Table 5 Comparative study between optimum hybrid model and many existing models in the literature

Figures 12, 13 and 14 show the forecasted daily global solar radiation compared with the single ANN and ARIMA. For the three selected location, the hybrid ARIMA–ANN model has given higher accuracy and perform better than single ARIMA and ANN models, and is more effective with the experimental data values.

Fig. 12
figure 12

Compared experimental and forecasted DGSR values for ARIMA (2,1,1), ANN and hybrid ARIMA–ANN for Tanger site (a). b, c Are enlargement of a

Fig. 13
figure 13

Compared experimental and forecasted DGSR values for ARIMA (1,1,1), ANN and hybrid ARIMA–ANN for Er-rachidia site (a). b, c Are enlargement of a

Fig. 14
figure 14

Compared experimental and forecasted DGSR values for ARIMA (2,1,1), ANN and hybrid ARIMA–ANN for Ifrane site (b). b, c Are enlargement of a

4 Conclusion

In this paper, we have proposed an innovative hybrid model to forecast the daily global solar radiation in three different regions located in Morocco. The experimental used data are taken from three different stations for full years 2013, 2014 and 2015. The established approach of the proposed study has provided the weight to capture different patterns of ARIMA and AI models. Before applying the modelling approaches, the DGSR has been transferred to \( K_{t} \) to make data non-stationary. According to the non-stationary data, the optimum ARIMA and ANN models were processed. In time series data, the significant ACF, PACF and AIC criteria allowed to select the ARIMA (2. 1. 1), ARIMA (1.1.1) as adequate models of three sites.
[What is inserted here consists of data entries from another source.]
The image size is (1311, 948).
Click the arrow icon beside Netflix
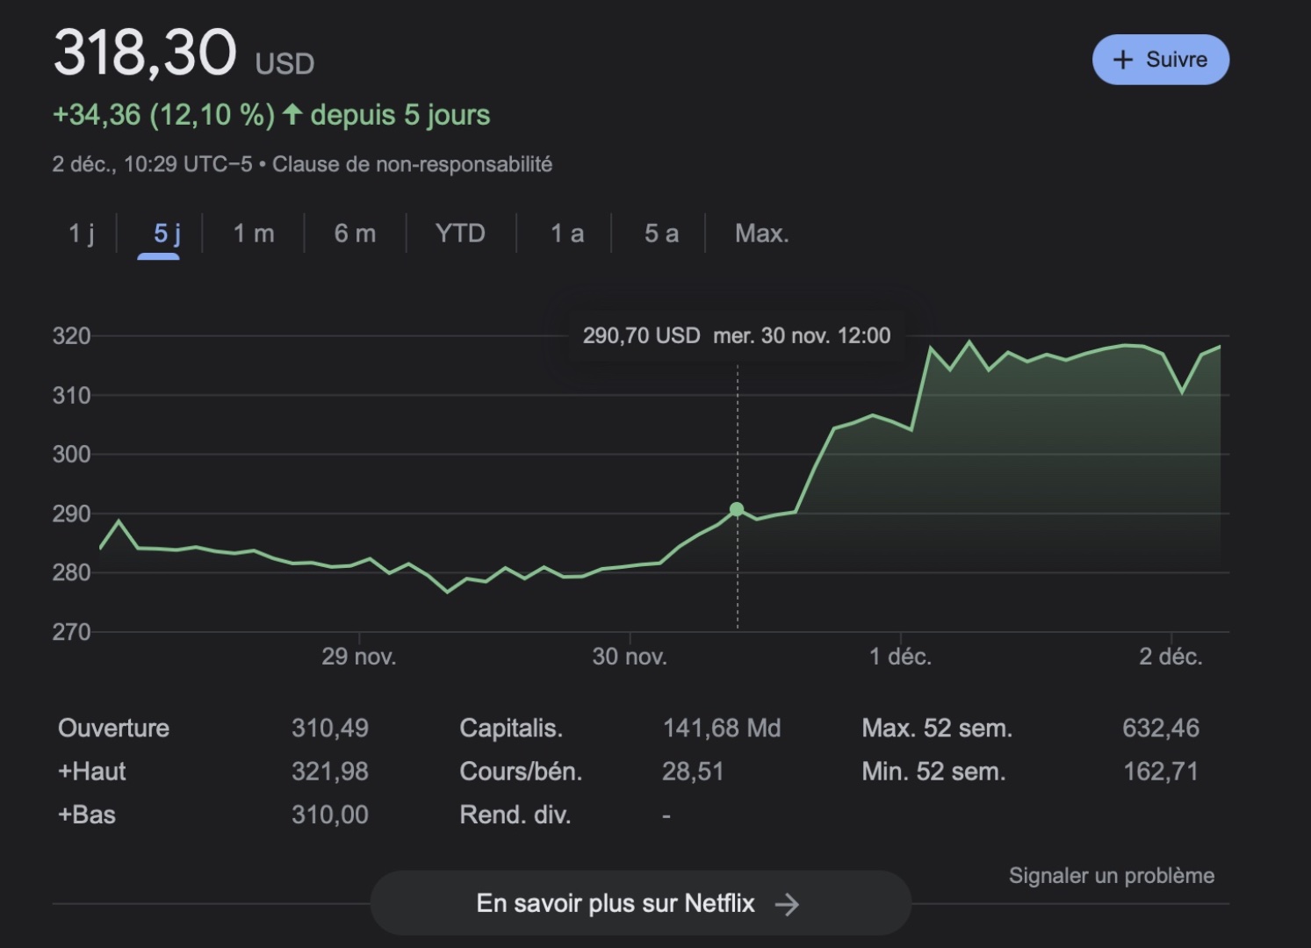click(787, 904)
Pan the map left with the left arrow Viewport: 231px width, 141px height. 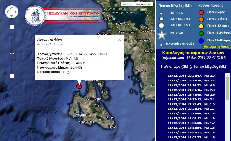(x=8, y=12)
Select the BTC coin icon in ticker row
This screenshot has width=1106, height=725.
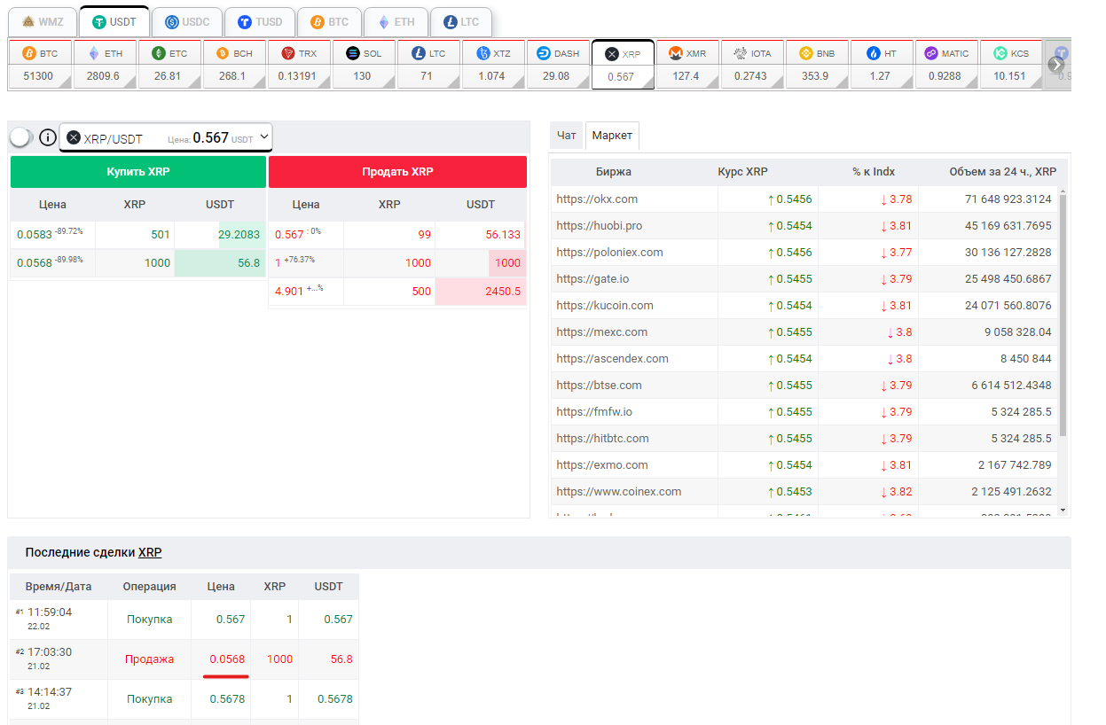28,53
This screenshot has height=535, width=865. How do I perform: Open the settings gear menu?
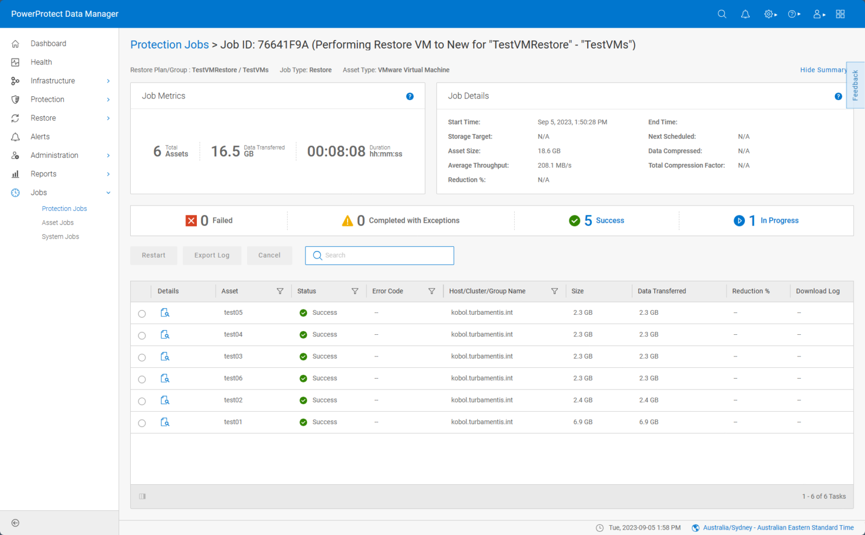point(768,14)
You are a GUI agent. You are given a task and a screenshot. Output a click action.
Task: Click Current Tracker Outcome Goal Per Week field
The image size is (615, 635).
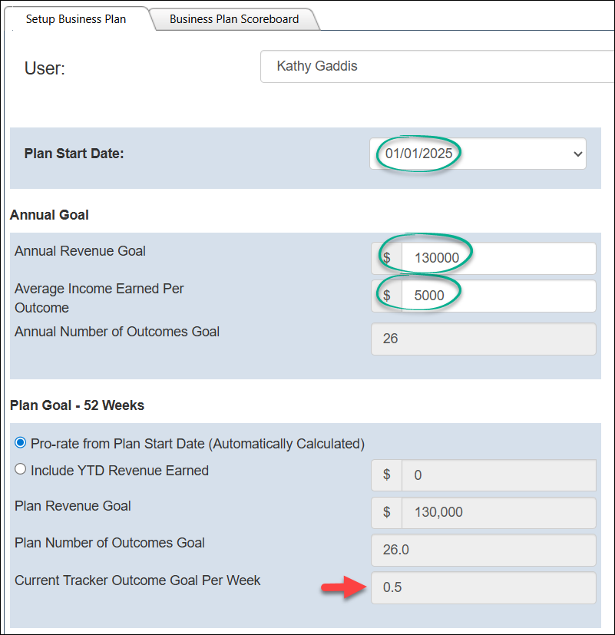483,588
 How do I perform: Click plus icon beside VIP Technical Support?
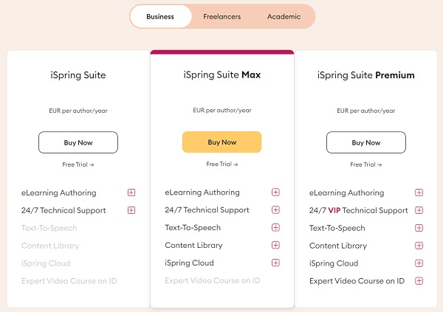click(419, 211)
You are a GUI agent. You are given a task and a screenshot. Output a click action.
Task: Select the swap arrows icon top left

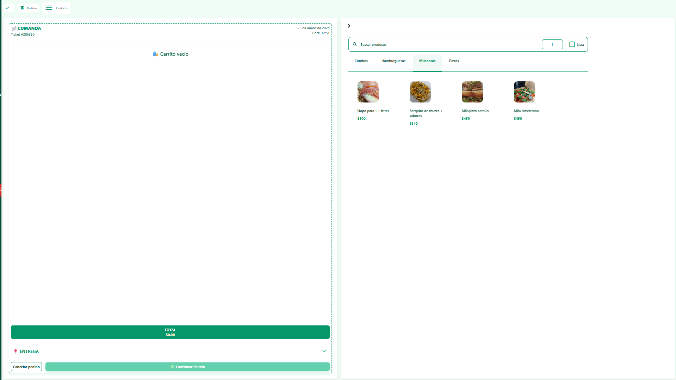[8, 8]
The accuracy and performance of the proposed ARIMA–ANN model have been evaluated and checked, using various statistical measurement errors. Results obtained by hybrid ARIMA–ANN show a suitable matching between the observed and forecasted values, suggesting the ARIMA–ANN suitability to reproduce experimental data with satisfactory precision.